By noon, there were closings at the United Nations, Securities and Exchange Commission, the stock markets, some skyscrapers in several cities and even some large tourist attractions such as Walt Disney World, Mount Rushmore, the Seattle Space Needle, and St. Louis's Gateway Arch.
At 1:04 p.m., President Bush proclaimed, “Make no mistake, the United States will hunt down and punish those responsible for these cowardly acts.” But until the April 2006 conviction of Zacarias Moussaoui, who, while admitting to being a member of al Qaeda, denied any involvement in the 9/11 attacks, there were no convictions of any terrorist involved in the 9/11 attacks. The proclaimed architect of the attacks, Osama bin Laden, was finally reported “killed” almost a decade later.
At 5:25 p.m. the 47-story Salomon Brothers (Building 7 of the WTC) suddenly collapsed despite the fact it was not hit by aircraft nor suffered major fire—a rather strange occurrence usually ignored in the official accounts until brought to the attention of the public by independent researchers. Inexplicably, both CNN and the BBC reported the collapse of the building about 30 minutes prior to the incident. BBC reporter Jane Standley on a live broadcast stated the building had collapsed even as it was pictured standing in the New York skyline behind her. About an hour and a half following the collapse of Building 7, disaster relief crews began moving into the area searching for survivors and removing debris.
It should be noted that this timeline is not sacrosanct as there are unresolved conflicts between times reported by the Federal Aviation Administration (FAA), North American Aerospace Defense Command (NORAD), The 9/11 Commission Report, and the independent research cited in this book. A 2006 Washington Post article co-authored by the 9/11 Commission's senior counsel John Farmer stated, “Some staff members and commissioners of the Sept. 11 panel concluded that the Pentagon's initial story of how it reacted to the 2001 terrorist attacks may have been part of a deliberate effort to mislead the commission and the public rather than a reflection of the fog of events on that day, according to sources involved in the debate. Suspicion of wrongdoing ran so deep that the 10-member commission, in a secret meeting at the end of its tenure in summer 2004, debated referring the matter to the Justice Department for criminal investigation, according to several commission sources…I was shocked at how different the truth was from the way it was described. The tapes told a radically different story from what had been told to us and the public for two years.…This is not spin. This is not true.”

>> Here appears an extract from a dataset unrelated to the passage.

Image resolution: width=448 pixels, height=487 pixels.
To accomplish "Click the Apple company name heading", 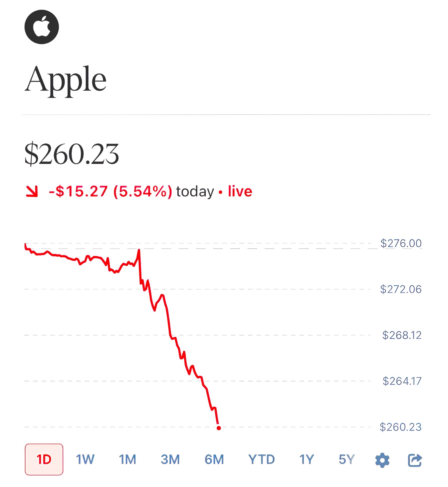I will tap(65, 80).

Only a truly independent inquiry possessing subpoena power will ever be able to resolve these and a myriad of other factual discrepancies. This book provides essential support to such an effort which is still to come.
[Editor's note to researchers: a very detailed timeline information may be found at www.cooperativeresearch.org. Also, for a useful graphic depiction of some of the various 9/11 issues covered in this book, search the Internet for the documentary Loose Change.]